…Певец был строен и суров,
Он пел, трудясь, среди дворов,
Средь выгребных высоких ям
Трудился он, могуч и прям.
Вокруг него система кошек,
Система окон, ведер, дров
Висела, темный мир размножив
На царства узкие дворов.
Но что был двор? Он был трубою,
Он был тоннелем в те края,
Где был и я гоним судьбою,
Где пропадала жизнь моя.
Где сквозь мансардное окошко
При лунном свете, вся дрожа,
В глаза мои смотрела кошка,
Как дух седьмого этажа.
Н. Заболоцкий. Бродячие музыканты
В доме №15 по Конной улице в квартире 33 снял в 1928 году узкую комнатку с одним окном и печью-голландкой двадцатипятилетний поэт Николай Заболоцкий (1903–1958). Только что вернувшийся с военной службы, он был гол как сокол, но от литературных планов и предложений кружилась голова. Со своими друзьями из литобъединения «Левый фланг» (будущее ОБЭРИУ) Хармсом, Введенским, Вагиновым он выступает на бурных творческих диспутах в Доме печати, сотрудничает в детском журнале «Еж».
Самуил Маршак, главред «Ежа», вспоминал: «Самое большое, что мы могли ожидать от них вначале, – это создание перевертышей, скороговорок, припевок, которые так нужны были детской поэзии. Но все они оказались способны на гораздо большее, Заболоцкий даже взялся за вольный перевод “Тиля Уленшпигеля” и “Гаргантюа и Пантагрюэля”». Напомним, что в «Еже» был создан тот золотой фонд детской литературы, на котором воспитывают русскоговорящих детей до сих пор.
|
|
Маршак, Чуковский, Олейников, Житков, Шварц не нянчились с читателем, не «пикали строчки» про грибочки и цветочки, а говорили на равных, смешили, дразнили и учили, развлекая. В комнате на Конной улице был закончен и поэтический цикл «Столбцы» (в конце 1929 года его автор переехал на Пушкарскую). Это пронзительный ранний, угловатый Заболоцкий, еще не освистанный РАППом и не пропущенный через молох лагерей.
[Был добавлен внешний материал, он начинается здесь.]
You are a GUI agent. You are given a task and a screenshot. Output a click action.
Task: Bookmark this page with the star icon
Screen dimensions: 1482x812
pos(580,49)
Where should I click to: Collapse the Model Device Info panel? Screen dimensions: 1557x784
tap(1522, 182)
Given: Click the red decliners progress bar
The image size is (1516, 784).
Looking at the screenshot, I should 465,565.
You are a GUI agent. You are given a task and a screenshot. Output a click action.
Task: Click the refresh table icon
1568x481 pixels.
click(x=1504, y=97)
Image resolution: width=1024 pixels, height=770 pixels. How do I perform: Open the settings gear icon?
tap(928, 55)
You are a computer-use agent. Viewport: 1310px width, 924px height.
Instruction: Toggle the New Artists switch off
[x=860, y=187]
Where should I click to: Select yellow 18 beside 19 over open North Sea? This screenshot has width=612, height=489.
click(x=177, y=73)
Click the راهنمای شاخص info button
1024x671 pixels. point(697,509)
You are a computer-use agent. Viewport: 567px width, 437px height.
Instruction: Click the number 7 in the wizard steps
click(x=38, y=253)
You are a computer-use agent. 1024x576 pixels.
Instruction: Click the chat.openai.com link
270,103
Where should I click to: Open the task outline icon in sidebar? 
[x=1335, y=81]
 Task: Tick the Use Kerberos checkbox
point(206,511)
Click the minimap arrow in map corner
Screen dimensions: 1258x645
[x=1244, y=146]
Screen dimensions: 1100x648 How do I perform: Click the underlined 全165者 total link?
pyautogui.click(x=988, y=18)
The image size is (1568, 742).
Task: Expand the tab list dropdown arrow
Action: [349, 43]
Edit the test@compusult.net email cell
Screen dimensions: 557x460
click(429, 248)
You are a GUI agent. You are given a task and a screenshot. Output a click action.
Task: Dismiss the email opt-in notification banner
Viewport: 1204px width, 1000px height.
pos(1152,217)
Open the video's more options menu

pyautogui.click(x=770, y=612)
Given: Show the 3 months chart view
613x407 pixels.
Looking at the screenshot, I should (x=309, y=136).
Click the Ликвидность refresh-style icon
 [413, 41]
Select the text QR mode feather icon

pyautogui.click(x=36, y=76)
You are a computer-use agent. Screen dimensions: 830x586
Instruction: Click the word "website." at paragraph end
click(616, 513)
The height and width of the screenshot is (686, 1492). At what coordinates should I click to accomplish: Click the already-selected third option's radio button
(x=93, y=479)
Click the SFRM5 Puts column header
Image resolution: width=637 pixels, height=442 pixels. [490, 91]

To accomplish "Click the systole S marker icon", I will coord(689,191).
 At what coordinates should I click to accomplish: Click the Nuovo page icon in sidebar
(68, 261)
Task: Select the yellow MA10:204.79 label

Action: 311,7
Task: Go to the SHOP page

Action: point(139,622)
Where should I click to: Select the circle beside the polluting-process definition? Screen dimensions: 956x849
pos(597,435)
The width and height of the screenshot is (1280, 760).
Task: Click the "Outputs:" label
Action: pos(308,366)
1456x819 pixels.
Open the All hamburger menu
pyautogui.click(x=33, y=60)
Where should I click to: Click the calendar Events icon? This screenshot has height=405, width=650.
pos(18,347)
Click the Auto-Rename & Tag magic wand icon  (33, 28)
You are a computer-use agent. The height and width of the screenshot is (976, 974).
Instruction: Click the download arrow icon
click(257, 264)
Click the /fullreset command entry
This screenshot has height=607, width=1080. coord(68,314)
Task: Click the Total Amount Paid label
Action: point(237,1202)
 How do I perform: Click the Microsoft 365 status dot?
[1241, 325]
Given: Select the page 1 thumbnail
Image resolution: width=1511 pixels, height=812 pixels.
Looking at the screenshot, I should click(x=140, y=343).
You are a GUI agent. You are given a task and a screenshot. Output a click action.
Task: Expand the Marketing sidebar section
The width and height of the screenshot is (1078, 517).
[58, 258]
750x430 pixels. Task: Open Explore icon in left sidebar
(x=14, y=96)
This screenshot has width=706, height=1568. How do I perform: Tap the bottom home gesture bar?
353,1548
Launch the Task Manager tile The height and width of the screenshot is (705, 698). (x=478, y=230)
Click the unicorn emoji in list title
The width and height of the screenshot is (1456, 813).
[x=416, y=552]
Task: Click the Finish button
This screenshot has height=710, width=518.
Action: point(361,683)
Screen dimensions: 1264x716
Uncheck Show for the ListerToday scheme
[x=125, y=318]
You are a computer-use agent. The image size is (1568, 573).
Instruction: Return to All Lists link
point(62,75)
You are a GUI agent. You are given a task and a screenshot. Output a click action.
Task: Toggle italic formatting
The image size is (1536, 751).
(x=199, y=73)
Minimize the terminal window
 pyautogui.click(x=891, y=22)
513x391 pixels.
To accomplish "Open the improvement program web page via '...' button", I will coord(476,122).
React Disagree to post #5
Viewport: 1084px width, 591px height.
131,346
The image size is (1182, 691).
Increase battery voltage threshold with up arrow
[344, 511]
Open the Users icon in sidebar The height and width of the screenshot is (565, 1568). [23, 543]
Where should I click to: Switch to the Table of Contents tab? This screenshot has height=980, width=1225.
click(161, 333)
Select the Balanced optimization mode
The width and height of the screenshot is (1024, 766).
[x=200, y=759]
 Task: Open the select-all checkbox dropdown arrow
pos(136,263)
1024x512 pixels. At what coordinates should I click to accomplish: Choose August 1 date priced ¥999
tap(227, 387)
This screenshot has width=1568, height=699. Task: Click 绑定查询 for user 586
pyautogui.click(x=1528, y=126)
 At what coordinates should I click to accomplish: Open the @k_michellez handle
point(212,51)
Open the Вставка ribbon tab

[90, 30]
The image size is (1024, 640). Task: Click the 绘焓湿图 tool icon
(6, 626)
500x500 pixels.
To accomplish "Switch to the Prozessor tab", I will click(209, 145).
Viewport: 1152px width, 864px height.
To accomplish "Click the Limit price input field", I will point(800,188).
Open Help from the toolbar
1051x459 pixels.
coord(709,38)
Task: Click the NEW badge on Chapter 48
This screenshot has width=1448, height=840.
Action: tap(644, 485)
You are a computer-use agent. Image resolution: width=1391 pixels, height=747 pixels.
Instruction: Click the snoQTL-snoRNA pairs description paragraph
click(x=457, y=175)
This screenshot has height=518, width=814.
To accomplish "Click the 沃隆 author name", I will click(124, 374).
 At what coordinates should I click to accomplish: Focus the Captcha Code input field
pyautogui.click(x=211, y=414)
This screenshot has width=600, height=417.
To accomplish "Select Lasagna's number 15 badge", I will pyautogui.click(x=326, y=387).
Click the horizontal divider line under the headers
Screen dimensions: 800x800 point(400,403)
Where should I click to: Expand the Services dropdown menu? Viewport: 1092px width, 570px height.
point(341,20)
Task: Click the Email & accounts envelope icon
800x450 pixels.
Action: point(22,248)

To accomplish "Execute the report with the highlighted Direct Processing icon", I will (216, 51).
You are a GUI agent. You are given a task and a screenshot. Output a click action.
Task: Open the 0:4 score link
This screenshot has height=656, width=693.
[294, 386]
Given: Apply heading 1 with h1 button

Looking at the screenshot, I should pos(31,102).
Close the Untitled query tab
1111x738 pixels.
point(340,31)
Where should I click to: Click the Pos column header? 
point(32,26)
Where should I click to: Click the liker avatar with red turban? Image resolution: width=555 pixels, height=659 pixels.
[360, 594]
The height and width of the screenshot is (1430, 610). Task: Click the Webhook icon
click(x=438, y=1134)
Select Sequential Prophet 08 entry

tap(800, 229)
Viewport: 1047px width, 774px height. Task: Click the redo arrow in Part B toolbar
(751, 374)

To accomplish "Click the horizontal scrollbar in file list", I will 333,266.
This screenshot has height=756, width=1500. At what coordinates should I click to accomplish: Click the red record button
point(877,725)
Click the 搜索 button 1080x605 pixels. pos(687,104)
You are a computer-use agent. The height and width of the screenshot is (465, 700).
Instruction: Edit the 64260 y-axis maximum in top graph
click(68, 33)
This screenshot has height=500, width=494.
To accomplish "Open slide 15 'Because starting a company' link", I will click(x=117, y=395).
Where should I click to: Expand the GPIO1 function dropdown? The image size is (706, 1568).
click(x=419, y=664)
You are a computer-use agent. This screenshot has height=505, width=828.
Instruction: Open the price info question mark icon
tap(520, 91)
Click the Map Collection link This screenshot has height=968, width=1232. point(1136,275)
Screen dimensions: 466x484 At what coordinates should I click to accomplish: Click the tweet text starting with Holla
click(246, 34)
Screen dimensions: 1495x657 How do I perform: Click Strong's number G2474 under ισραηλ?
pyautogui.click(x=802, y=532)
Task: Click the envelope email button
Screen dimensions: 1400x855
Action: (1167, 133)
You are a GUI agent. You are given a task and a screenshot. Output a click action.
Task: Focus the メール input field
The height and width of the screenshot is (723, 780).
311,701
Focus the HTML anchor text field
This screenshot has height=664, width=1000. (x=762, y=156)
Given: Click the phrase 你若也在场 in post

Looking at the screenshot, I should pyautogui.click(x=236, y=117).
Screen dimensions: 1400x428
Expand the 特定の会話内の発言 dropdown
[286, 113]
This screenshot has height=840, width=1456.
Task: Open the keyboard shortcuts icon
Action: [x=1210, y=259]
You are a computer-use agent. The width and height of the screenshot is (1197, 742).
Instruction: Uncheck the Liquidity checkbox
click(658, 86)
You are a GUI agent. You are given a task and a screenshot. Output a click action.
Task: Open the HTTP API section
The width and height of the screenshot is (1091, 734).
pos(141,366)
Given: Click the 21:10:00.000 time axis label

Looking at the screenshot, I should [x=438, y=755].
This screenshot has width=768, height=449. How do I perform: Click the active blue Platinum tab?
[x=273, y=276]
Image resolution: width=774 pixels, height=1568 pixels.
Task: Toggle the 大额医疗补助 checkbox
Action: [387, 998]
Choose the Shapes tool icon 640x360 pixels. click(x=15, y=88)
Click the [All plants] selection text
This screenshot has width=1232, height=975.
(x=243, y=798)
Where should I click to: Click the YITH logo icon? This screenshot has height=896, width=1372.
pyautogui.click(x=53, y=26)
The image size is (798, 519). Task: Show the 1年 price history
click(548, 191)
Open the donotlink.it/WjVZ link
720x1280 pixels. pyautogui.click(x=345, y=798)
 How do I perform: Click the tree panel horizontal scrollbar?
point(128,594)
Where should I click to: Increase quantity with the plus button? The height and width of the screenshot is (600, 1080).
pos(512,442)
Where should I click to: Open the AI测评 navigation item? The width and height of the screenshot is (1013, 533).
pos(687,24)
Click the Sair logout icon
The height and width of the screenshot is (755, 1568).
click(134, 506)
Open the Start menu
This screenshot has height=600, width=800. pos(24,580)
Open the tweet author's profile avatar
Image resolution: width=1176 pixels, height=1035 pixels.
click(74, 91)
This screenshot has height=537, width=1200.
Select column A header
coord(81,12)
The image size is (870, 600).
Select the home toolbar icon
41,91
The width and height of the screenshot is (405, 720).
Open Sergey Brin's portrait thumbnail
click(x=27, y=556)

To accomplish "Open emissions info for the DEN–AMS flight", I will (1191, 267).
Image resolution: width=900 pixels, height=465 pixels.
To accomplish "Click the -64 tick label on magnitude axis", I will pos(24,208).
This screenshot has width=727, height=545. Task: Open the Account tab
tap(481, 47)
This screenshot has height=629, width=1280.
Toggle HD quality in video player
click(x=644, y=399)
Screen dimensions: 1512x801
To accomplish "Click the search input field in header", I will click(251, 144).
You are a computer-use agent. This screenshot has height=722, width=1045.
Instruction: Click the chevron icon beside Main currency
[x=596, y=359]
Его действительно можно «слушать и читать глазами и пальцами», как он советует в манифесте ОБЭРИУ, написанном им в том же году. Конная улица хранила тогда следы грузного громыхающего быта дореволюционного торгового Петербурга.
Неподалеку, на Обводном канале, находился конный базар, на углу проспекта Бакунина – рынок, по булыжной мостовой тряслись телеги, запряженные лохматыми ломовыми битюгами.
В моем окне на весь квартал
Обводный царствует канал.
Ломовики, как падишахи,
Коня запутав медью блях,
Идут, закутаны в рубахи,
С нелепой важностью нерях.
Вокруг пивные встали в ряд,
Ломовики в пивных сидят.
И в окна конских морд толпа
Глядит, мотаясь у столба…
Идя к себе на Конную с Невского, Заболоцкий должен был пройти через три проходных двора с поленницами, помойками, веревками с бельем. Там нередко выступали бродячие музыканты, и медяки, летевшие из окон, были их гонораром (см. «Бродячие музыканты»). Картины торга встают со строк стихотворения «На рынке»:
В уборе из цветов и крынок
Открыл ворота старый рынок.
Здесь бабы толсты, словно кадки,
Их шаль невиданной красы,
И огурцы, как великаны,
Прилежно плавают в воде.
Сверкают саблями селедки,
Их глазки маленькие кротки,
Но вот, разрезаны ножом,
Они свиваются ужом.
Пересказывать стихи или приводить из них короткие отрывки – неблагодарное занятие, перечитайте оригинал! В «Столбцах» остался город, которого больше нет, – Ленинград 1920-х, увиденный обэриутскими «голыми глазами», очищенными от тины переживаний и эмоций, от ветхой литературной позолоты. А.П.